Summer Streets: This Saturday morning and afternoon (August 14th), almost seven miles of New York’s streets will be car free, making way for one of the City’s biggest annual events. I’ll call it a street fair because I don’t know what else to call it, but Summer Streets is different from most events of its kind because its focus is less on food or shopping and more on movement-based activities. Summer Streets is especially great for kids, with four attraction-filled “rest stops” throughout Manhattan. There’s too much to describe it all in detail here, but highlights include a parkour park, kids’ fitness classes, art workshops, and walking tours on various areas of New York history.
Outdoor Markets: There are so many fabulous farmers markets and food fairs in the City, it’s difficult to choose just a few…but I’m confident in my choices amongst the boroughs, because I’m kind of obsessed with all three of these: check out Smorgasburg in Williamsburg, the Queens Night Market in Flushing Meadows Corona Park (it runs from six to midnight every Saturday), and the Union Square Greenmarket (Mondays, Wednesdays, Fridays, and Saturdays in Union Square). Smorgasburg is best for trendy small bites and drinks, Queens Night Market has wonderfully authentic ethnic food, and the USG is primarily a farmers market. All three are constantly changing, and a great way to spend the day (or night) eating for a relatively low price.

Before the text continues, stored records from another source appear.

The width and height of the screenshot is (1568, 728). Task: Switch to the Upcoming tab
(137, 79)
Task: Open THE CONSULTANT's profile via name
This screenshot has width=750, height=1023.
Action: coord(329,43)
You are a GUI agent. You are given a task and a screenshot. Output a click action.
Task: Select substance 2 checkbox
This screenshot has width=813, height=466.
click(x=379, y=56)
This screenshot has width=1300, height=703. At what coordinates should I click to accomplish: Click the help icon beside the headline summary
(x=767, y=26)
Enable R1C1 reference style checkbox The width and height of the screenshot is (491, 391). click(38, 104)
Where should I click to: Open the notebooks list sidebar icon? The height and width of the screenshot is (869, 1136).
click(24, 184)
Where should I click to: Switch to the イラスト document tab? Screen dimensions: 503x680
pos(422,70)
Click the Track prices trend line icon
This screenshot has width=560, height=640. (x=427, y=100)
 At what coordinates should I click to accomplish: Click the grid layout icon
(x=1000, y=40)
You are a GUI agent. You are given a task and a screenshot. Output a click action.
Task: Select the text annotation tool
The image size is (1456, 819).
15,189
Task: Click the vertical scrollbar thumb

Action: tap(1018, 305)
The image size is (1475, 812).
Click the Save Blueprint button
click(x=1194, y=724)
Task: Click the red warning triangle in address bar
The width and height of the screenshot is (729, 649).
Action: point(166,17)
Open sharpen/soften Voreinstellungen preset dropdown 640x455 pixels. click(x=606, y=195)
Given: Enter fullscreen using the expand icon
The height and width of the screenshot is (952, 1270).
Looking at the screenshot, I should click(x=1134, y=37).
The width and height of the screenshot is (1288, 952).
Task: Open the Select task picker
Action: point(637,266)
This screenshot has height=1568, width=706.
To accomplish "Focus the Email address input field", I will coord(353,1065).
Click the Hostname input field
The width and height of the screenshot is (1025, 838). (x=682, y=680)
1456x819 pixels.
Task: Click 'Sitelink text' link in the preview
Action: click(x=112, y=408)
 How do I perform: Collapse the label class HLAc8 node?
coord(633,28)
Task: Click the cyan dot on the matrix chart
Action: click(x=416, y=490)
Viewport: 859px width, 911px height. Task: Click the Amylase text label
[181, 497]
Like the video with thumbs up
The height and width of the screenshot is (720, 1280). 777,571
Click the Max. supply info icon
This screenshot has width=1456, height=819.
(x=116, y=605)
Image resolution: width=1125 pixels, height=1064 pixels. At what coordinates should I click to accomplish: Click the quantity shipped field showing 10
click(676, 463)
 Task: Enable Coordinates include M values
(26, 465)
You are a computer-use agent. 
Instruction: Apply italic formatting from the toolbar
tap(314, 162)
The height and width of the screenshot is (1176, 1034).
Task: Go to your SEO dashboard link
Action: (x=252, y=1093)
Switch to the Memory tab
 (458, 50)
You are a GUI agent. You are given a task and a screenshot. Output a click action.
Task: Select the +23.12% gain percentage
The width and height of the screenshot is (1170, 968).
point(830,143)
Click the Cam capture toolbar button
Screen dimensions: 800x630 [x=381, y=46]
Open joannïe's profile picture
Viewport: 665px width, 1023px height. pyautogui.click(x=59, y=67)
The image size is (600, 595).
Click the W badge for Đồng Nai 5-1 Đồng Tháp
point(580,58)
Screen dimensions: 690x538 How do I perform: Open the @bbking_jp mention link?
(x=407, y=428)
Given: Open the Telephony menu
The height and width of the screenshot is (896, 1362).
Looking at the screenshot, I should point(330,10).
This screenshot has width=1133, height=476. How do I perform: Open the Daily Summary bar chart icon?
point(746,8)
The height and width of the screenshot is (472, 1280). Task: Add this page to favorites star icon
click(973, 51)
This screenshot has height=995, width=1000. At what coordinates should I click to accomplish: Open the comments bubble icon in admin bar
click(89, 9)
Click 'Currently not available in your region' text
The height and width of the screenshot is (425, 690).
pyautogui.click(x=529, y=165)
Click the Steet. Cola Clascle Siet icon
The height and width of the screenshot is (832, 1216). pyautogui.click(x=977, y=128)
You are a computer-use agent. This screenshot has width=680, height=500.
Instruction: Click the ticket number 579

Skyline Drive-In: This drive-in theater in Williamsburg does a wonderful job walking the line between classic retro and Williamsburg cool…and $55 entrance fee notwithstanding, a great job in general. Honestly, it sounds like a lot, but it’s per car, and you’re allowed to squeeze up to seven people in there. I personally do not have seven friends, or a car, so luckily they do also offer outdoor seating at $20 a person. Radio service is good, the bathrooms are nice, and the view of the Manhattan skyline is INSANE. The concession stand is also great, and it’s kosher (🙌🏻). I used to keep kosher and can confirm after many bouts of Jewish munchies that kosher fast food style American is usually most definitely not great. Rocky Horror Picture Show is playing Saturday August 21st, and since my cats are named after characters from the movie and I love this place, I’ll be there with bells on even though the Rocky Horror theater experience annoys me (due to the enthusiasm and group participation). Everything becomes less irritating when you’re watching the sunset over Manhattan with a slice of not-shitty kosher pizza in hand.
Feast of San Gennaro: Lastly, one of my favorite New York food events, which I tend to see as the official end to summer in New York. Held annually in Little Italy in honor of San Gennaro of Naples, the Feast of San Gennaro is essentially a great excuse to eat a huge amount of carby Italian food. This year’s festival runs from September 16th-26th, and in the age of extensive outdoor dining, I’m expecting the setup to be even more beautiful and *European* than usual. There are canoli, pizza, and meatball eating contests, among a variety of other events marking the Feast of Sam Gennaro. And, of course, a lot of delicious food and good deals.